A Template-based approach to XML Parsing in C++


Introduction

XML is a markup based data description language designed to allow a developer 
to create structured documents using descriptive custom tags.  
The intent of XML is to separate the description of the data 
from its intended use and allow the transfer of the data between different
applications in a non-platform or architecture-specific way.
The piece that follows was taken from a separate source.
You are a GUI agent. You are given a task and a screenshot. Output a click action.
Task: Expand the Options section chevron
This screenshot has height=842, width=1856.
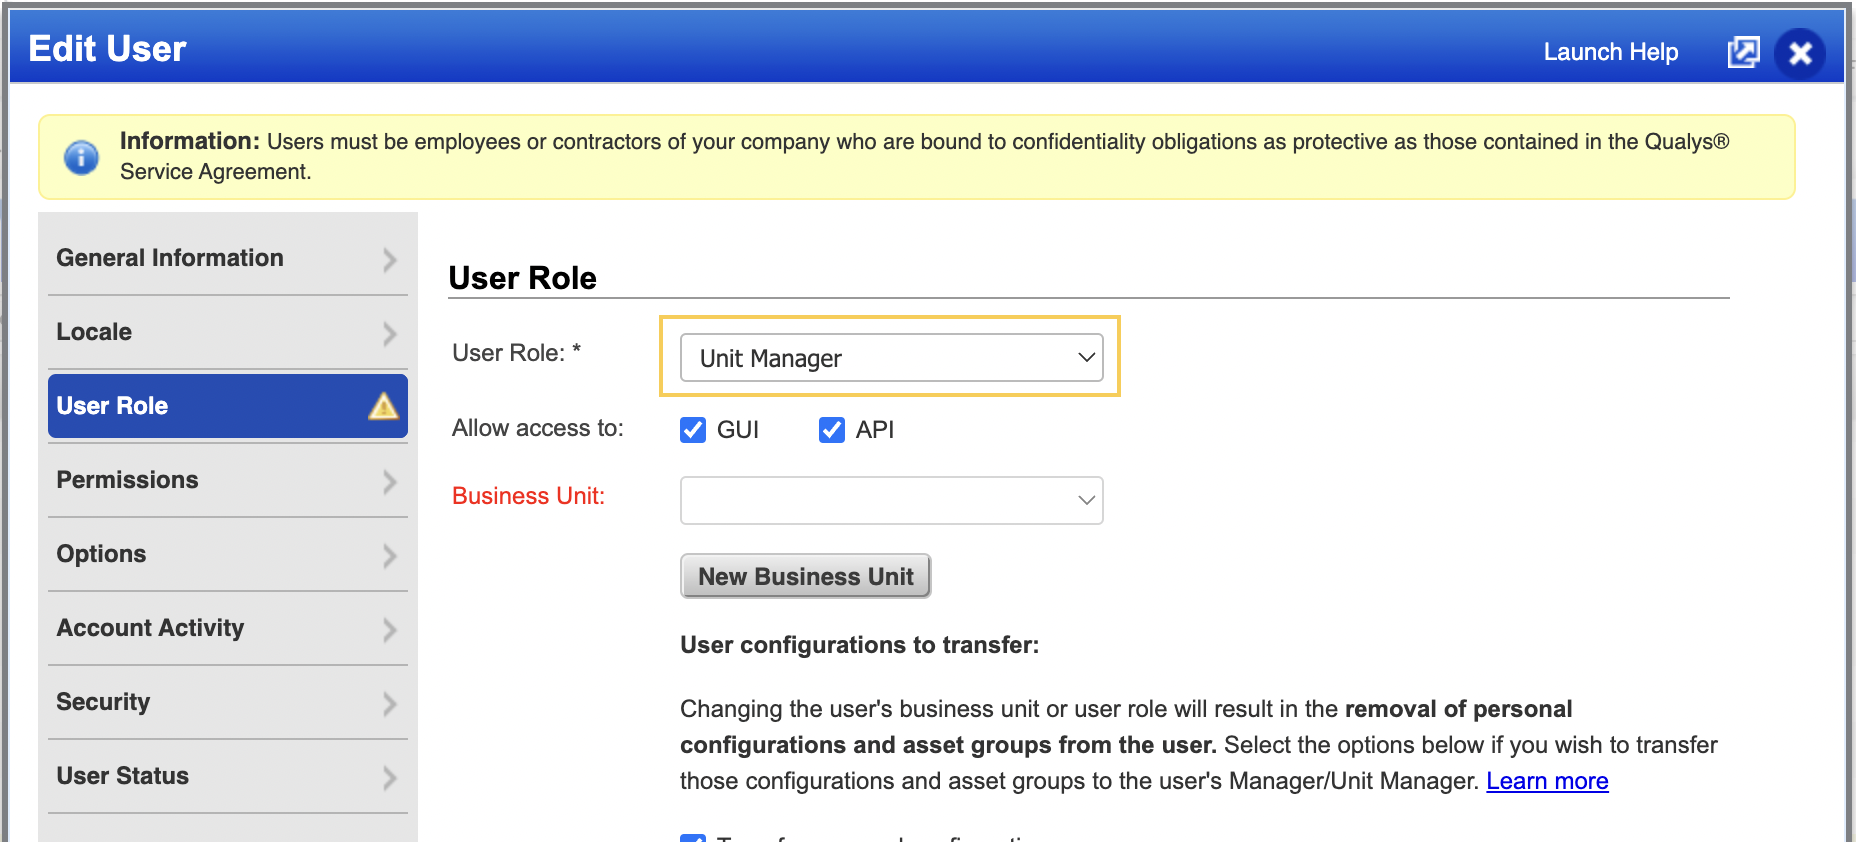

Another useful application of XML is to describe a process 
in a logical and meaningful way that can be carried out by 
the application at run-time.


Parsing XML

In order for an XML file to be parsed successfully the developer must 
first create a file that can be processed by a parser.  A 
parser is a set of shared objects, or a library that reads and 
processes an XML file.  The parser may be one of two types: 
validating or non-validating.  

A validating parser scans the XML file and determines if the document 
is well-formed, as specified, by either an XML schema or the document 
type defintion (DTD).  

A non-validating parser simply reads the file and ignores the format and 
layout as specified by either the XML schema or the DTD.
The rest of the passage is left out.